Face à ces doléances, l’ONG 3D a choisi d’opter pour la facilitation plutôt que la dénonciation. Une démarche qui a conduit à une rencontre avec le ministre de l’Intérieur. Selon Moundiaye Cissé, l’autorité administrative s’est montrée ouverte et disposée au dialogue, précisant qu’une réunion avec les partis politiques était déjà envisagée. Celle-ci est désormais annoncée pour le 30 avril et devrait permettre d’aborder l’ensemble des préoccupations liées au processus électoral.

Sur la question du calendrier, il insiste sur la nécessité d’anticiper. En se référant aux dispositions légales, il rappelle que les élections locales devraient se tenir entre fin décembre 2026 et fin janvier 2027. Dès lors, il devient urgent, selon lui, de convoquer le corps électoral et d’engager les procédures préalables, notamment la révision exceptionnelle des listes. Il met en garde contre les retards qui pourraient compromettre la qualité du processus et appelle à rompre avec la pratique récurrente des reports électoraux. Pour lui, prolonger des mandats électifs, notamment ceux des maires désormais élus au suffrage universel direct, créerait un précédent dangereux pour l’ensemble des institutions.

Abordant la réforme des articles L28, L29 et L30 du Code électoral, Moundiaye Cissé reconnaît l’existence de zones d’ombre juridiques, notamment en ce qui concerne les conditions d’éligibilité liées aux condamnations judiciaires. Il rappelle que ces dispositions déterminent à la fois le droit de vote et la possibilité d’être candidat, et qu’elles ont déjà suscité des controverses majeures, impliquant notamment des figures politiques comme Khalifa Sall et Karim Wade, mais aussi plus récemment Ousmane Sonko.

Toutefois, s’il se dit favorable à une clarification du dispositif, il met fermement en garde contre une réforme conduite de manière unilatérale par la majorité parlementaire. À ses yeux, le problème n’est pas tant le fond que la méthode. Une réforme électorale, souligne-t-il, doit impérativement être précédée de concertations larges afin de bénéficier d’une légitimité politique. À défaut, elle risque d’être perçue comme une manœuvre partisane et de déboucher sur une crise.

Dans cette perspective, il plaide pour un portage institutionnel plus inclusif, sous l’égide du président de la République, en s’appuyant sur les conclusions du dialogue politique et des assises de la justice. Il s’interroge notamment sur la pertinence d’isoler les articles L29 et L30, alors que les enjeux du système électoral sont, selon lui, beaucoup plus vastes. Une approche globale permettrait, estime-t-il, d’éviter les soupçons de réforme « taillée sur mesure ».
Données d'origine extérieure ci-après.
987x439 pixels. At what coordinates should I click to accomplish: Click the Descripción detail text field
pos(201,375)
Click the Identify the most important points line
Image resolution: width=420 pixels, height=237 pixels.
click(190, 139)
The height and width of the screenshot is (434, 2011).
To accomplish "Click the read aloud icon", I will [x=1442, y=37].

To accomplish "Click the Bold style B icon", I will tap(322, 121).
Revenant sur la controverse autour de l’éligibilité, il explique que les divergences d’interprétation tiennent aussi aux procédures de saisine des juridictions compétentes. Dans le cas des législatives, précise-t-il, le Conseil constitutionnel ne peut être saisi directement par les candidats, ce qui a contribué à entretenir le flou juridique. Cette situation renforce, selon lui, la nécessité de clarifier les textes pour éviter des contentieux futurs.
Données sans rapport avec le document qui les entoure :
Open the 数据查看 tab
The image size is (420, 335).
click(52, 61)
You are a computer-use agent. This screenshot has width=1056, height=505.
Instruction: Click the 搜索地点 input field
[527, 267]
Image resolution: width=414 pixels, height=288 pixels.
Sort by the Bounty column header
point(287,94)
Au-delà de cette séquence, Moundiaye Cissé évoque également les réformes plus larges issues du dialogue politique. S’il reconnaît que des consensus existent sur certains principes, comme la création d’un organe indépendant de gestion des élections ou la digitalisation du parrainage, il regrette l’absence de discussions approfondies sur les modalités d’application. Il recommande que le comité technique en charge de ces propositions associe davantage les acteurs politiques et la société civile avant la transmission finale au chef de l’État, afin de renforcer l’appropriation des réformes.

Il met également en avant les actions menées par son organisation en direction de l’Assemblée nationale, notamment à travers des sessions de formation destinées aux députés de la Commission des lois. L’objectif est de réduire le déséquilibre technique entre l’exécutif et le législatif et d’améliorer la qualité des productions législatives.

Au total, le message de la société civile se veut constant : la réforme du Code électoral est nécessaire, mais elle ne saurait se faire en dehors d’un cadre consensuel. À défaut, prévient Moundiaye Cissé, elle pourrait fragiliser davantage un climat politique déjà sous tension.